Si j'étais venu m'installer avec lui, c'est parce que je savais que, sans ça, ma sœur l'aurait accueilli chez elle. Elle était comme ça, Linda. Quand on chantait à la colonie de vacances de Brooklake qu'«Il tient le monde entier entre ses mains », elle prenait les paroles un peu trop à cœur. Elle se serait sentie obligée de le faire. Sauf que Linda avait un fils, une compagne, des responsabilités. Et pas moi. J'ai donc déménagé, histoire de la devancer. J'aimais bien vivre ici, du reste. C'était tranquille.
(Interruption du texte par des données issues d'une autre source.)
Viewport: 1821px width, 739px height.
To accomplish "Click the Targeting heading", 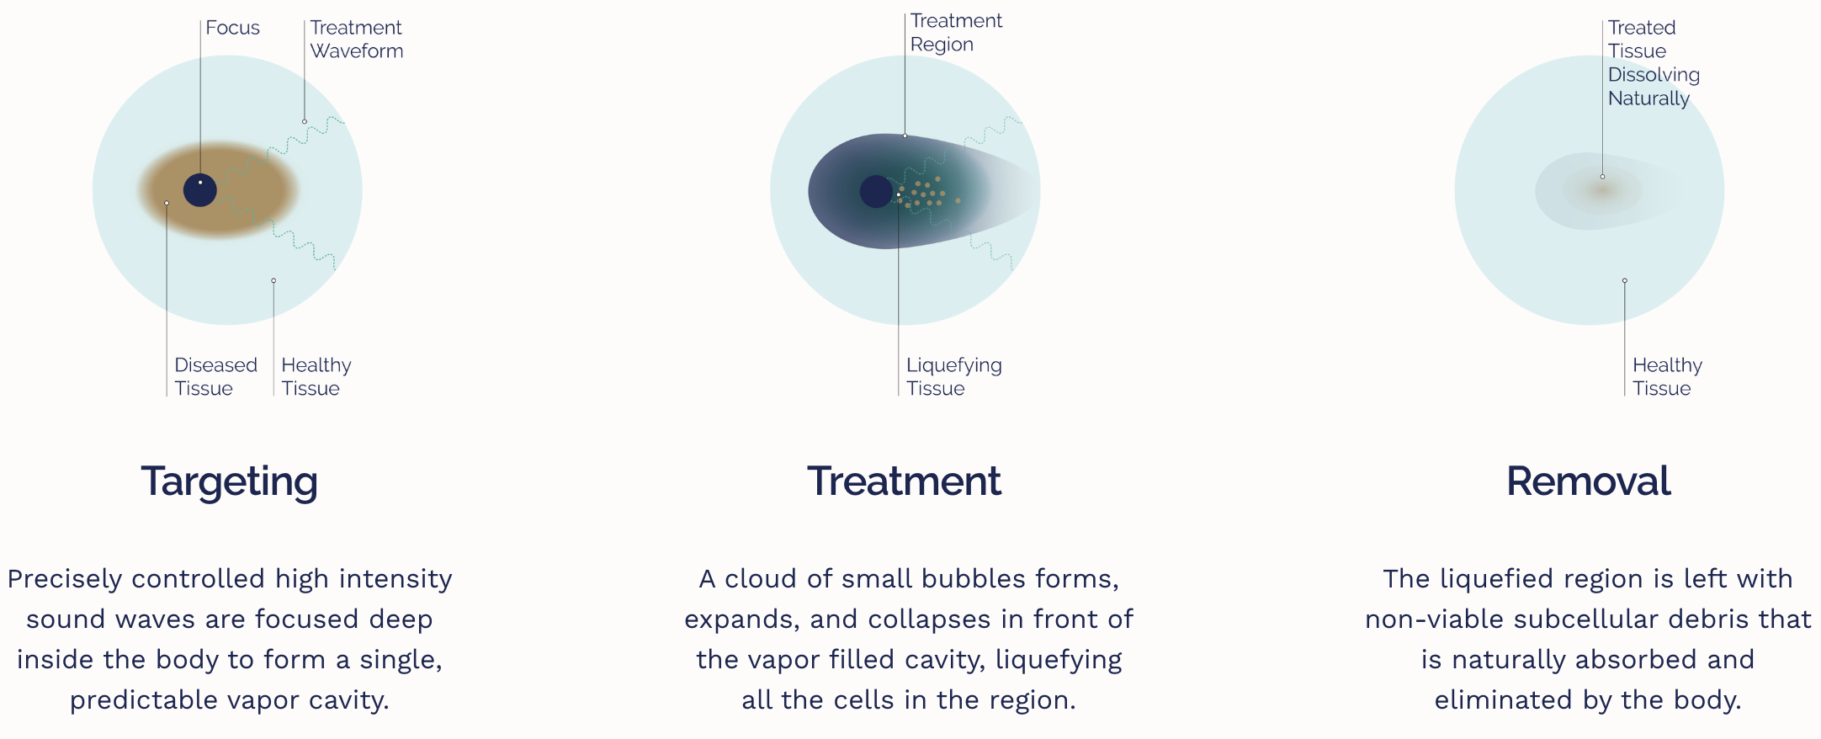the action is [x=229, y=482].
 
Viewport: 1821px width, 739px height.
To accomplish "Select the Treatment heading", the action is [x=905, y=481].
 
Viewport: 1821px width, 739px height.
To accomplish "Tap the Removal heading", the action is [x=1588, y=481].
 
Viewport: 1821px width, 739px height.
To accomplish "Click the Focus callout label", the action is [x=232, y=28].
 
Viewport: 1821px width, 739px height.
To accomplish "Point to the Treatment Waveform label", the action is [x=357, y=40].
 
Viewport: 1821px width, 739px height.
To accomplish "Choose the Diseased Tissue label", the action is [x=215, y=376].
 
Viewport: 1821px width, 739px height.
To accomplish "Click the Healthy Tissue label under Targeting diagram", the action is [x=316, y=376].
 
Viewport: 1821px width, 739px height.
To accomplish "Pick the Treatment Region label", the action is [x=956, y=33].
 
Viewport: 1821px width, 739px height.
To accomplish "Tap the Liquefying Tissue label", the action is [x=954, y=376].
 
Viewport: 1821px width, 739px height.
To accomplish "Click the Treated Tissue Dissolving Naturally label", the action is [x=1654, y=63].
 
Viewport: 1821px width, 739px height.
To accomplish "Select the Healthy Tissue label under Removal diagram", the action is [x=1667, y=376].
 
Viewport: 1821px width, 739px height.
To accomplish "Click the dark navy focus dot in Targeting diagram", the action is [x=200, y=190].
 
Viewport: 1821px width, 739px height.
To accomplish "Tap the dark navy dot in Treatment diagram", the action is [x=876, y=192].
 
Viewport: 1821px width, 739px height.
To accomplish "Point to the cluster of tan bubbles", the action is [x=926, y=193].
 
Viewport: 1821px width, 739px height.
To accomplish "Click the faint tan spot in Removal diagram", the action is [x=1601, y=189].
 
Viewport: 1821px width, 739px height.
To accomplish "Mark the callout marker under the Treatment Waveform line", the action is [x=305, y=121].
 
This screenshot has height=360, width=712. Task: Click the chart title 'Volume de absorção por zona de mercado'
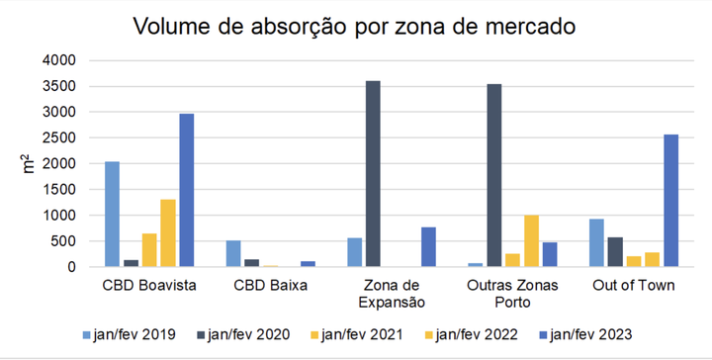pyautogui.click(x=356, y=24)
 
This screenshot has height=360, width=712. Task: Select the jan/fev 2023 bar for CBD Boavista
pyautogui.click(x=187, y=190)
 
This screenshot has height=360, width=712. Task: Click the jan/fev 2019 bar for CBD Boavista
pyautogui.click(x=112, y=214)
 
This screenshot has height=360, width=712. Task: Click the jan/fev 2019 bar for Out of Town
pyautogui.click(x=595, y=242)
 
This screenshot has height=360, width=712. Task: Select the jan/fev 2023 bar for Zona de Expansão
pyautogui.click(x=428, y=246)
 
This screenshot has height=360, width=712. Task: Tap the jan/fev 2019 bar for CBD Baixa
pyautogui.click(x=233, y=253)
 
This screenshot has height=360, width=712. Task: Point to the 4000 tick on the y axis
pyautogui.click(x=58, y=60)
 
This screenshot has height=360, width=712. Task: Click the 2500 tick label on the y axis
pyautogui.click(x=58, y=137)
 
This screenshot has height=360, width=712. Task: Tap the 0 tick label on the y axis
pyautogui.click(x=69, y=267)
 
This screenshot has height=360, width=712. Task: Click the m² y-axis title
pyautogui.click(x=29, y=163)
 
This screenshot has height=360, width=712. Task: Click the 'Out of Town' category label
pyautogui.click(x=633, y=287)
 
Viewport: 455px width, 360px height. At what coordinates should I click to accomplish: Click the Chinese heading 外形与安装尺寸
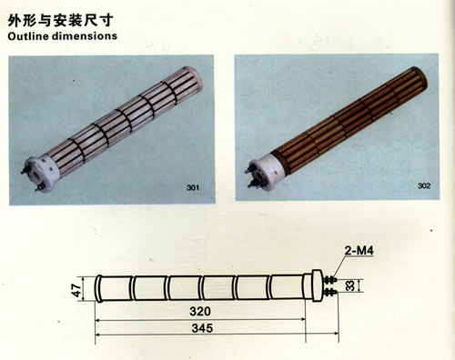(61, 20)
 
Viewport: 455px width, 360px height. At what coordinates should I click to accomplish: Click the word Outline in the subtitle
(28, 36)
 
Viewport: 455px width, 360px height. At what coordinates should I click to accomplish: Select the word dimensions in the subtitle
(85, 36)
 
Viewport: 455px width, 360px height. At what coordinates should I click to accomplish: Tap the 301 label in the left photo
(193, 187)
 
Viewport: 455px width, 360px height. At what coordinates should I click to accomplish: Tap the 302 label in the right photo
(424, 185)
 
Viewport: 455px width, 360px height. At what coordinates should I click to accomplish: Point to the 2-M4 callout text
(359, 251)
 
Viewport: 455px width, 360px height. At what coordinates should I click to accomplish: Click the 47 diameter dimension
(77, 290)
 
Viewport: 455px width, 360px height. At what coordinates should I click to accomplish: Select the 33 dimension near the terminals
(349, 285)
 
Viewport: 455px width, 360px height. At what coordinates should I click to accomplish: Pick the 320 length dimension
(200, 311)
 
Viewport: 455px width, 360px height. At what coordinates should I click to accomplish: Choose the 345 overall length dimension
(202, 328)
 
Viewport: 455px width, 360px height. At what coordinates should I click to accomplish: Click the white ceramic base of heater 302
(267, 171)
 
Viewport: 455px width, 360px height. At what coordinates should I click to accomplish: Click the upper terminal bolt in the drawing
(329, 280)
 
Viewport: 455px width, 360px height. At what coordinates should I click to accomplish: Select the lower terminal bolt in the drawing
(329, 293)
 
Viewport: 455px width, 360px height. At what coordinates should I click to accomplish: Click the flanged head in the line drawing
(317, 285)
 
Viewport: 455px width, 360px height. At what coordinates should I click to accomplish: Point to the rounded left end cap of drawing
(98, 288)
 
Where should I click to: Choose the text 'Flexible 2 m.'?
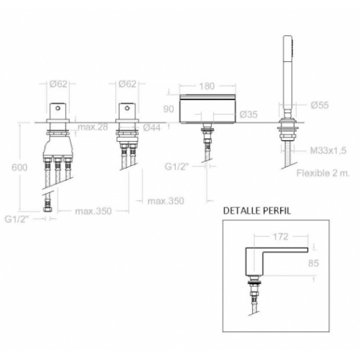[322, 173]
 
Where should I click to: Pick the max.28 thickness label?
[94, 127]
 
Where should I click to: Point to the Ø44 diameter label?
[152, 127]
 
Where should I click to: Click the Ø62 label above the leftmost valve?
[59, 85]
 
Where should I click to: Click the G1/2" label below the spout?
[175, 168]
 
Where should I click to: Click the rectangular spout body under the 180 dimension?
[207, 110]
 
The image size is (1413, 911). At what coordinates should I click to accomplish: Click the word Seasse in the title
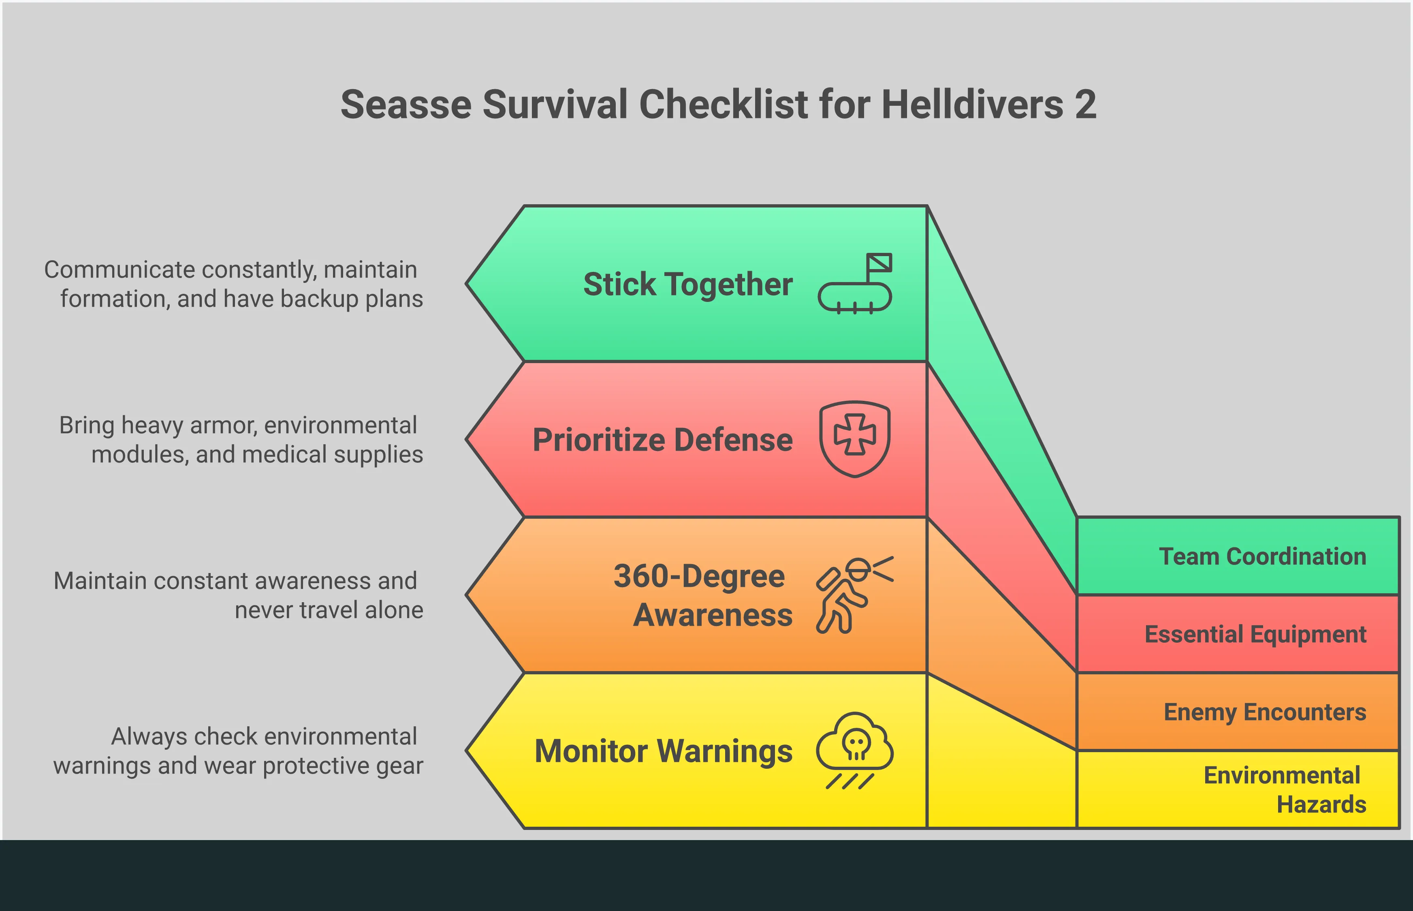(406, 105)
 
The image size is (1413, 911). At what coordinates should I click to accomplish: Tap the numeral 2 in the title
(1085, 105)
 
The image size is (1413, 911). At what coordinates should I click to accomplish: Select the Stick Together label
(687, 284)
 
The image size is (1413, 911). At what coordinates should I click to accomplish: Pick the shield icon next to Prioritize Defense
(855, 439)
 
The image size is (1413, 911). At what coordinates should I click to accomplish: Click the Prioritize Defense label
(662, 440)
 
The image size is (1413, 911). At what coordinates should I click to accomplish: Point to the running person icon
(854, 595)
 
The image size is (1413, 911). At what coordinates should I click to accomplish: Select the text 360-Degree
(699, 576)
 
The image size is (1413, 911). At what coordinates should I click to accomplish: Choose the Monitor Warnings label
(663, 751)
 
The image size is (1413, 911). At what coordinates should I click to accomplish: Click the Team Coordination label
(1262, 557)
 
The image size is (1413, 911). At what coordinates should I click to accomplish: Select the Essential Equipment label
(1255, 635)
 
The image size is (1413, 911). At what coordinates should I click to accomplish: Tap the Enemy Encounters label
(1265, 712)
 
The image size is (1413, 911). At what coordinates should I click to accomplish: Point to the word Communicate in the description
(120, 270)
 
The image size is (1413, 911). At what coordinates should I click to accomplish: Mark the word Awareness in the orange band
(713, 615)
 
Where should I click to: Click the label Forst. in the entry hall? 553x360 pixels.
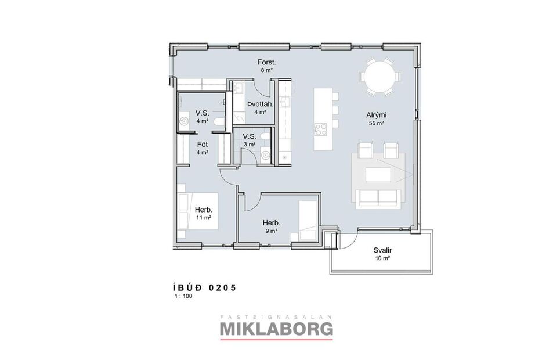tap(266, 62)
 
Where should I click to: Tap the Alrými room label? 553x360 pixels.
tap(377, 115)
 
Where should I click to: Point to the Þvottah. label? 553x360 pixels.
tap(256, 104)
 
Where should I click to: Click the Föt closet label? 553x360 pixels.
tap(202, 144)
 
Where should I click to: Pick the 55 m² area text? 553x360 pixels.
tap(377, 123)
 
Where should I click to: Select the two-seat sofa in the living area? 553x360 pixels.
tap(378, 197)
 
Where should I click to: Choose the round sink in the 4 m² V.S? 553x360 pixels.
tap(185, 121)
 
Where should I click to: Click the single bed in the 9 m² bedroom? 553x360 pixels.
tap(308, 219)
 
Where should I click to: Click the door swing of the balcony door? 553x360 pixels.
tap(344, 238)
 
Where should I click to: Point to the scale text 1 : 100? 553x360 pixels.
tap(183, 296)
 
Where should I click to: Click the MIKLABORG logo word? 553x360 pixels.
tap(276, 329)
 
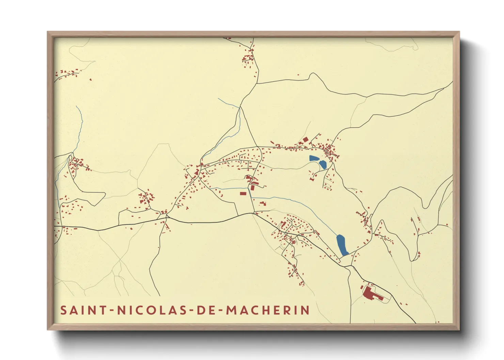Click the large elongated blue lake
[342, 245]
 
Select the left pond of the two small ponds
[314, 158]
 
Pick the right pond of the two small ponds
[322, 165]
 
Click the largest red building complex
[369, 293]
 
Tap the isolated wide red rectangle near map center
[243, 193]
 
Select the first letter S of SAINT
[64, 310]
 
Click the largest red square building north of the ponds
[305, 140]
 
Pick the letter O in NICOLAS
[157, 310]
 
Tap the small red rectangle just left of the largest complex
[362, 288]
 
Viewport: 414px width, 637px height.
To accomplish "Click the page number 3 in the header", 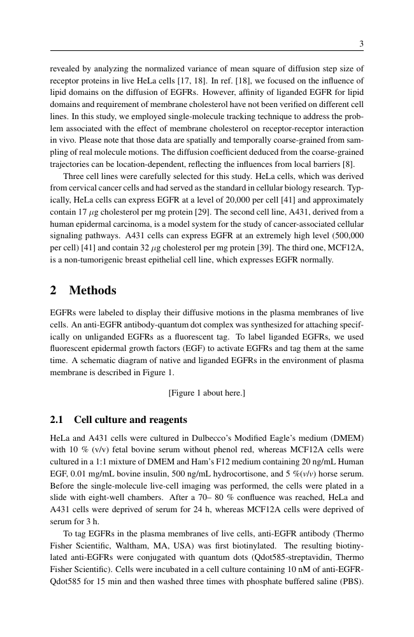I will [x=361, y=44].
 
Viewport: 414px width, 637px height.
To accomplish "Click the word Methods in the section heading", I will [x=92, y=290].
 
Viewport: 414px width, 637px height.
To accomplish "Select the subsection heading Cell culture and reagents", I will [x=131, y=420].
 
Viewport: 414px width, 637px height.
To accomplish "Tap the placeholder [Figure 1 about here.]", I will [x=207, y=393].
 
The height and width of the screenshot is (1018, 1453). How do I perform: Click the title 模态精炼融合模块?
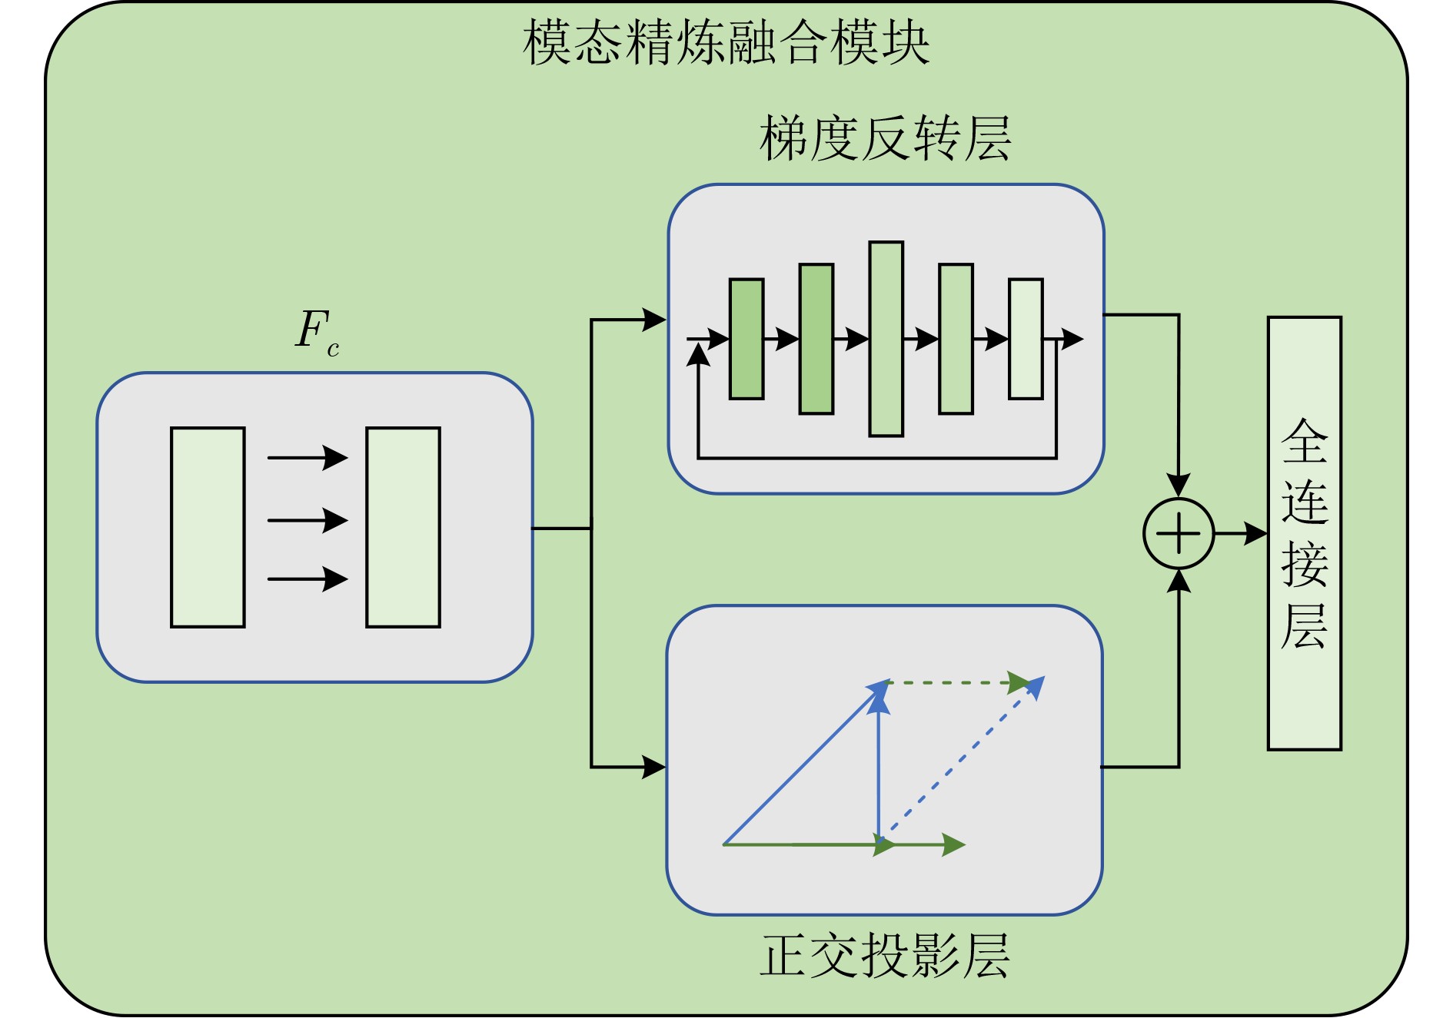tap(726, 42)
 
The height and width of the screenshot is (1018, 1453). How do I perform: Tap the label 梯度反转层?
tap(885, 139)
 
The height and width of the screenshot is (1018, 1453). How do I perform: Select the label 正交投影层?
tap(885, 956)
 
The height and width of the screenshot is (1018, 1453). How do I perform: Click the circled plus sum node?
tap(1178, 533)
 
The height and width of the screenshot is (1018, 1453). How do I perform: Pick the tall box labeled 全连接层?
tap(1304, 533)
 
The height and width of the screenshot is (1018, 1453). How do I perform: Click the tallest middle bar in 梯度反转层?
tap(886, 339)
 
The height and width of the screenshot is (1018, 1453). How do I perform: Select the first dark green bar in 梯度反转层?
tap(746, 339)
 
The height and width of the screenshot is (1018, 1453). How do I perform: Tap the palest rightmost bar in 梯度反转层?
tap(1026, 339)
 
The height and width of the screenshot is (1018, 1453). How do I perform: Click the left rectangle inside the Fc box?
tap(208, 527)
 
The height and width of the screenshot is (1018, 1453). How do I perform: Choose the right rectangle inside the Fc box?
tap(403, 527)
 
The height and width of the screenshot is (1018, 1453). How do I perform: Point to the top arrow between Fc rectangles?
tap(308, 458)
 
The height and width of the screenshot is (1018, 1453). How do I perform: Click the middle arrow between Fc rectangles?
tap(308, 520)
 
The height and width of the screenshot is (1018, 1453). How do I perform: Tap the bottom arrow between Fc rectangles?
tap(308, 579)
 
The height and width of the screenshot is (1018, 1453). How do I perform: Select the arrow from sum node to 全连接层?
tap(1240, 533)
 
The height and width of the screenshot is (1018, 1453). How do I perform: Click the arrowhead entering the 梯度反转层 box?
tap(654, 320)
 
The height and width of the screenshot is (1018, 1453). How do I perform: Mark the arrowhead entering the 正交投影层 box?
tap(654, 766)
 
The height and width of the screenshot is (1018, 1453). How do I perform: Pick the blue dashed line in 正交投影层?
tap(961, 761)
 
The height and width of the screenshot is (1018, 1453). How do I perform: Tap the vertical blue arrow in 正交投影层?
tap(879, 768)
Chloe, ma chienne, a accouru en remuant la queue. Je l'ai grattée derrière ses oreilles tombantes. Elle s'est abandonnée un petit moment, puis s'est mise à lorgner sa laisse.

— Donne-moi une minute, lui ai-je dit.

Chloe n'aime pas cette phrase. Elle m'a jeté un regard — chose pas facile quand vos poils vous cachent totalement les yeux. Chloe était un bearded collie, le parangon des chiens de berger. Elizabeth et moi l'avions achetée juste après notre mariage. Elizabeth adorait les chiens. Moi pas, à l'époque. Mais maintenant, si.

Chloe s'est plaquée contre la porte d'entrée. Elle a regardé la porte, puis m'a regardé moi, puis à nouveau la porte. Le message était on ne peut plus clair.

Grand-père était avachi devant un jeu télévisé. Il ne s'est pas tourné vers moi; à vrai dire, il n'avait pas l'air de voir l'écran non plus. Son visage était figé en une sorte de masque pâle et rigide, le masque de la mort. Le masque se décomposait quand on lui changeait sa couche. Alors ses lèvres se pinçaient, ses traits s'affaissaient. Ses yeux s'embuaient, et quelquefois une larme s'en échappait. À mon avis, c'est là qu'il est le plus lucide, dans ces moments où il préférerait de loin être sénile. Dieu ne manque pas d'humour.